Reactive oxygen species contribute to regulating the excitability of vascular smooth muscle. This study investigated the actions of the relatively stable reactive oxygen species, H2O2, on nerve-evoked contractions of mouse distal tail artery. H2O2 (10-100 μM) increased nerve-evoked contractions of isometrically mounted segments of tail artery. Endothelium denudation increased nerve-evoked contractions and abolished the facilitatory effect of H2O2. Inhibition of nitric oxide synthase with l-nitroarginine methyl ester (0.1 mM) also increased nerve-evoked contractions and reduced the late phase of H2O2-induced facilitation.
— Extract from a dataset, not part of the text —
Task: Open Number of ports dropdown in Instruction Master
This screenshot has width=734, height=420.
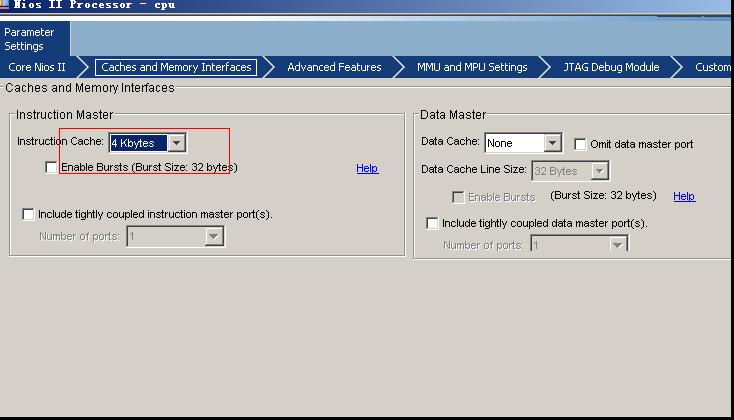Action: click(213, 237)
H2O2-induced facilitation of nerve-evoked contractions depended, in part, on synthesis of prostanoids and was reduced by the cyclooxygenase inhibitor indomethacin (1 μM) and the thromboxane A2 receptor antagonist SQ 29548 (1 μM). H2O2 increased sensitivity of nerve-evoked contractions to the α2-adrenoceptor antagonist idazoxan (0.1 μM) but not to the α1-adrenoceptor antagonist prazosin (10 nM). Idazoxan and the α2C-adrenoceptor antagonist JP 1302 (0.5-1 μM) reduced H2O2-induced facilitation. H2O2 induced facilitation of nerve-evoked contractions was abolished by the non-selective cation channel blocker SKF-96365 (10 μM), suggesting it depends on Ca2+ influx. In conclusion, H2O2-induced increases in nerve-evoked contractions depended on an intact endothelium and were mediated by activating thromboxane A2 receptors and by increasing the contribution of α2-adrenoceptors to these responses.